# Session 2 - Introduction to Python

## Summary

- data types
- variables
- functions
- open and read files
- import packages


## Data types

Data types tell the computer what a piece of data is, and what it can do with it.

You do not do the same things with words, or with numbers...

In [1]:
# compare
"20"+"20"

'2020'

In [2]:
20+20

40

In [4]:
# find the type of something
type("20")

str

**String (str)**:
A sequence of characters (letters, punctuation, whitespace...)

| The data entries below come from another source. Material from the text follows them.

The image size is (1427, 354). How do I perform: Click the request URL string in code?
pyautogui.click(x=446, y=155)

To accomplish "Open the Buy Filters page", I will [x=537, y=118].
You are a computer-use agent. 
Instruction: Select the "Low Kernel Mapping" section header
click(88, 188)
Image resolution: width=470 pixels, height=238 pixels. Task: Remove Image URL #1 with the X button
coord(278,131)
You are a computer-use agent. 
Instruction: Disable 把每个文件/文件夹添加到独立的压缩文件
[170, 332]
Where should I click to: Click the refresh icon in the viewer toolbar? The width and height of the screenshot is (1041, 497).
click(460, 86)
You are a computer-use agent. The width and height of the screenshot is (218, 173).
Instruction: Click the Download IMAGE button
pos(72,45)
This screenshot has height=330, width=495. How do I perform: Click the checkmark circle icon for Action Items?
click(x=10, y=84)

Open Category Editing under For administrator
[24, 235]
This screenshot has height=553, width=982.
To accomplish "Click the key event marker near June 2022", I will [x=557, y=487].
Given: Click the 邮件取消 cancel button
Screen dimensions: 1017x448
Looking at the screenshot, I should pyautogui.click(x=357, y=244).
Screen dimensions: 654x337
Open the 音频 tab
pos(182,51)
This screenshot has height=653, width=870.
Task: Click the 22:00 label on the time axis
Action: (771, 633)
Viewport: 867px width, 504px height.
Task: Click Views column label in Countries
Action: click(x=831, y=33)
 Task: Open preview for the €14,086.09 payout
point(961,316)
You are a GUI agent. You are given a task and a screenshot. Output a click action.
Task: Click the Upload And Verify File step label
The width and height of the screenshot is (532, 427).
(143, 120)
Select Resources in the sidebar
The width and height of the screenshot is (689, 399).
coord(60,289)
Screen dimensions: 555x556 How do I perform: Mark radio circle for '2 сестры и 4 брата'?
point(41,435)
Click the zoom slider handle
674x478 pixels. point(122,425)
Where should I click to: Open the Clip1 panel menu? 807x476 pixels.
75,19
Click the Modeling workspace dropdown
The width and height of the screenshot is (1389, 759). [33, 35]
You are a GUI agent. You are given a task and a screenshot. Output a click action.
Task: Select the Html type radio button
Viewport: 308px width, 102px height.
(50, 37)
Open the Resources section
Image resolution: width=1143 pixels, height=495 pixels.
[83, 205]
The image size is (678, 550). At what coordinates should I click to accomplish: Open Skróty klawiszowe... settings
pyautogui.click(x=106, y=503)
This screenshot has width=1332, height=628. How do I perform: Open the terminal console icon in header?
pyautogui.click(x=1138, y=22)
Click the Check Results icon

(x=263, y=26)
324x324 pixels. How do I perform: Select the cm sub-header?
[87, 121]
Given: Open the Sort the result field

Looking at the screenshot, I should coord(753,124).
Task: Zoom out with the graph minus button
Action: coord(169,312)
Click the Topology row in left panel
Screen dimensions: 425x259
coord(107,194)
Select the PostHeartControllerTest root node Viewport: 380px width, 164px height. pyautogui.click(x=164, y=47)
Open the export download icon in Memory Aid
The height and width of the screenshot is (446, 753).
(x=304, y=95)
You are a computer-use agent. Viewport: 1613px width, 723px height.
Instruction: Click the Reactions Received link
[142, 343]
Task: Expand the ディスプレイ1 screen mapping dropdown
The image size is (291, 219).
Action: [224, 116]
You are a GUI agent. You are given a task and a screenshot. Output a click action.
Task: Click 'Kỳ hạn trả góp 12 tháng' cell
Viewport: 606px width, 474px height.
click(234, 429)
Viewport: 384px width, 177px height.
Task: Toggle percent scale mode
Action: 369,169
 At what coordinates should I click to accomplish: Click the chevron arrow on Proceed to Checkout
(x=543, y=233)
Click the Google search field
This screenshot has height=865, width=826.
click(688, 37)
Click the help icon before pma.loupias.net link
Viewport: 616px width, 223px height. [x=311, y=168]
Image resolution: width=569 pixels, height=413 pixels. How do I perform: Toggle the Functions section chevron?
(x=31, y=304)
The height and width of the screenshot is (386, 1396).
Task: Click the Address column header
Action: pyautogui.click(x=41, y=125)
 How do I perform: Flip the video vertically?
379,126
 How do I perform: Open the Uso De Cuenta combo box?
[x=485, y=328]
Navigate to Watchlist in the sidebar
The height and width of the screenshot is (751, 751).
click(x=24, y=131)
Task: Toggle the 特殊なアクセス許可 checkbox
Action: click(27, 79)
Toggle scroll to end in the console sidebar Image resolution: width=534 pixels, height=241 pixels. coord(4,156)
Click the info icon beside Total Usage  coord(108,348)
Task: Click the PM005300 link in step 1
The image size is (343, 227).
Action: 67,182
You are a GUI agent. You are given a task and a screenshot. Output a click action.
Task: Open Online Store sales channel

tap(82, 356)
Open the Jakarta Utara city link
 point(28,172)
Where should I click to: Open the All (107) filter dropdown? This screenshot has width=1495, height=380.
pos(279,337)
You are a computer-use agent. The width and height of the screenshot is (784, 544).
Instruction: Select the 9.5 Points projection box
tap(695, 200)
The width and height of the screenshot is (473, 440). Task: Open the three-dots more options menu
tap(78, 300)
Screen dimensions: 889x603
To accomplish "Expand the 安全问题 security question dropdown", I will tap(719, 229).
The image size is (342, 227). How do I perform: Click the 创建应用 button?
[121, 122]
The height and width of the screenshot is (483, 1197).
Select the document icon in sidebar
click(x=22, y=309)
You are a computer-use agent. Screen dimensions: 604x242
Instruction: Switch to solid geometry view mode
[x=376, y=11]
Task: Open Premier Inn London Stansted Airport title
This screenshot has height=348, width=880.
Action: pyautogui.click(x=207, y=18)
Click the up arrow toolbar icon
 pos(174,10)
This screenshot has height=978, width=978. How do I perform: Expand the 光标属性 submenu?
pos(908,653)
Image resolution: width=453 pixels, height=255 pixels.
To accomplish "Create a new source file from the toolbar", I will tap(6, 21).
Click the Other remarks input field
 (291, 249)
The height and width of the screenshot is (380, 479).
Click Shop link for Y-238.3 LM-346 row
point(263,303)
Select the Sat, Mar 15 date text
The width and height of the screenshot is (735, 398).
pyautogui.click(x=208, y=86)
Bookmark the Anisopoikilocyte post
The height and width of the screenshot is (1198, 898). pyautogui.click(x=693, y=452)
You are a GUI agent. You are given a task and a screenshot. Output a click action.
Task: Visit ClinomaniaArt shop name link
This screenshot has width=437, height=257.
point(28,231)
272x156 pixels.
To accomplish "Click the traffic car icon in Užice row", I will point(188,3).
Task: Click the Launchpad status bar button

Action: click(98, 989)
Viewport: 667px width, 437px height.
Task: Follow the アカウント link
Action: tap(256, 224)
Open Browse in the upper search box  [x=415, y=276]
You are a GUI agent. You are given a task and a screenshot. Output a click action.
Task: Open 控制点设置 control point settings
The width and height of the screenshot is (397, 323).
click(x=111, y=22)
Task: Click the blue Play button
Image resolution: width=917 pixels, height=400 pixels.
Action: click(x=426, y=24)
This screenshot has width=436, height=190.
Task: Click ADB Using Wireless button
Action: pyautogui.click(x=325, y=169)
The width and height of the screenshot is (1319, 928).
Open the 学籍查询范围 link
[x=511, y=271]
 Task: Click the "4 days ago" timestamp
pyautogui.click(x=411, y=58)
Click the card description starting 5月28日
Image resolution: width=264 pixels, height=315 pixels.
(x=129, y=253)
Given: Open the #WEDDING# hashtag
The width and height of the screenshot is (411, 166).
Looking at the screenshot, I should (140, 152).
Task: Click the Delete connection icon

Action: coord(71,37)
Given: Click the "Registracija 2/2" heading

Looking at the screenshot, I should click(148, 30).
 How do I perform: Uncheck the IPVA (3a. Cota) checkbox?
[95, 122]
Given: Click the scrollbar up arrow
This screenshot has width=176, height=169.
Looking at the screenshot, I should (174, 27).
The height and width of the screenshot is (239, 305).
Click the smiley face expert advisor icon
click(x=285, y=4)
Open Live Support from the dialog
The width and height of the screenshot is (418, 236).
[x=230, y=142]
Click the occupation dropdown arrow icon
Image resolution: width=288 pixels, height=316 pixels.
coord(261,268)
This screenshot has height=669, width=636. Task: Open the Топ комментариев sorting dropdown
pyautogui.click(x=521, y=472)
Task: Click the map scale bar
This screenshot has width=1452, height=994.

**Integer (int) and Float (float)**:  
correspond to whole numbers (42) and decimal numbers (42.5)

**Boolean (bool)**: 
either `True` or `False`

## Variables
Variables are used to give names to a piece of data (number, characters, strings, etc.)


In [3]:
# Here is how you assign a value to a variable
# variable_name = variable_value
a = 3.14159
b = "hello world!" # you can also use single quotes: 'hello'
c = b



- Variables are used to store information to be accessed and manipulated in a computer program.
- You can think of it as a **label** pointing at something stored in memory.
- The value of a variable can be changed.
- You need to assign a value to a variable before you can use it.

In [7]:
# 1. assign a value to variable x
x = 2+3

# 2. you can reuse and modify your variable
y = x*2
x = "+++ Divide By Cucumber Error. Please Reinstall Universe And Reboot +++"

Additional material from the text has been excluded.